Drive a Crooked Mile (1954)

Toronto Film Society presented Drive a Crooked Mile (1954) on Sunday, February 20, 1983 in a double bill with Mr. Smith Goes to Washington as part of the Sunday Afternoon Film Buffs Series “A”, Programme 7.

Production Company: Columbia Pictures.  Producer: Jonie Taps.  Director: Richard Quine.  Screenplay: Blake Edwards, adapted by Richard Quine; from an unpublished story by James Benson.  Director of Photography: Charles Lawton, Jr.  Sound: George Cooper.  Music Director: Ross Dimaggio.  Art Director: Walter Holscher.  Set Decoration: James Crowe.  Assistant Director: Jack Corrick.  Editor: Jerome Thoms.

Cast:  Mickey Rooney (Eddie Shannon), Dianne Foster (Barbara Mathews), Kevin McCarthy (Steve Norris), Jack Kelly (Harold Baker), Harry Landers (Ralph), Jerry Paris (Phil), Paul Picerni (Carl), Dick Crockett (Don), Mort Mills (Garage Foreman), Peggy Maley (Marge).

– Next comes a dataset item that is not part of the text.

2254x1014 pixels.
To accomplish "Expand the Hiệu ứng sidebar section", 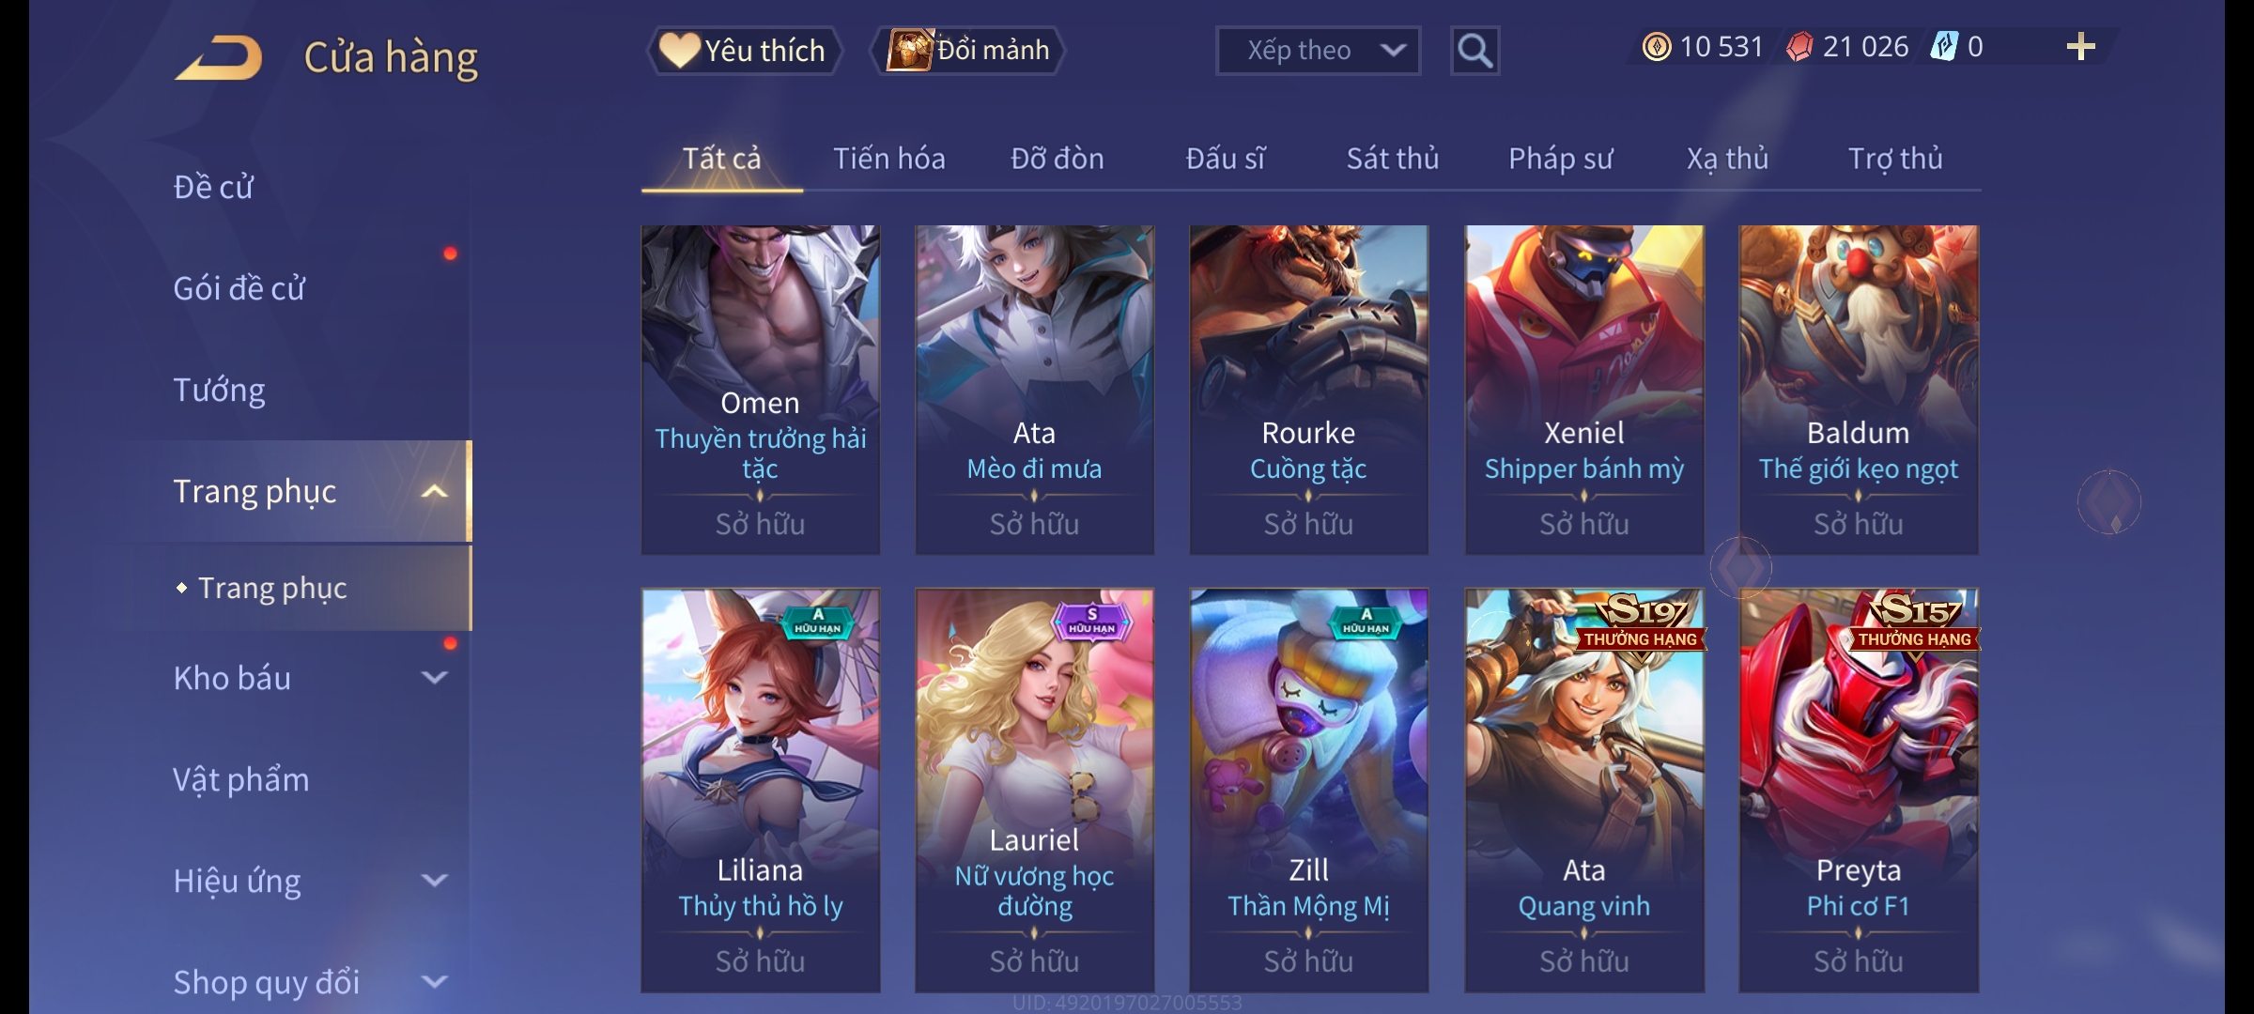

The source of the merit of the film is not hard to spot; it is Mr. Rooney’s characterization of the lonely little mechanic with his dreams of driving in the great European sports car races.  He deserves a special salute for his job.  Without detracting from his accomplishment, it should be pointed out that the scenarist had a lot to do with the creation.  Jack Kelly along with Kevin McCarthy and Miss Foster all contribute nicely to the total effect, but it is clearly Mr. Rooney’s day.  It is solid, minor productions such as this that should form the body of film output.

New York Times, April 3, 1954

The lack of pretentiousness in a film like Drive a Crooked Road could be mistaken for a lack of artistic zeal; but such films take the motifs of the cycle out of the ark corners of a noir underworld and bring them into the sunlight, where human nature remains as corrupt as it is in the ark.  The doomed noir hero played by Rooney is all the more poignant for being a very ordinary human being who suffers from the simplest of alienated emotional states: heterosexual loneliness.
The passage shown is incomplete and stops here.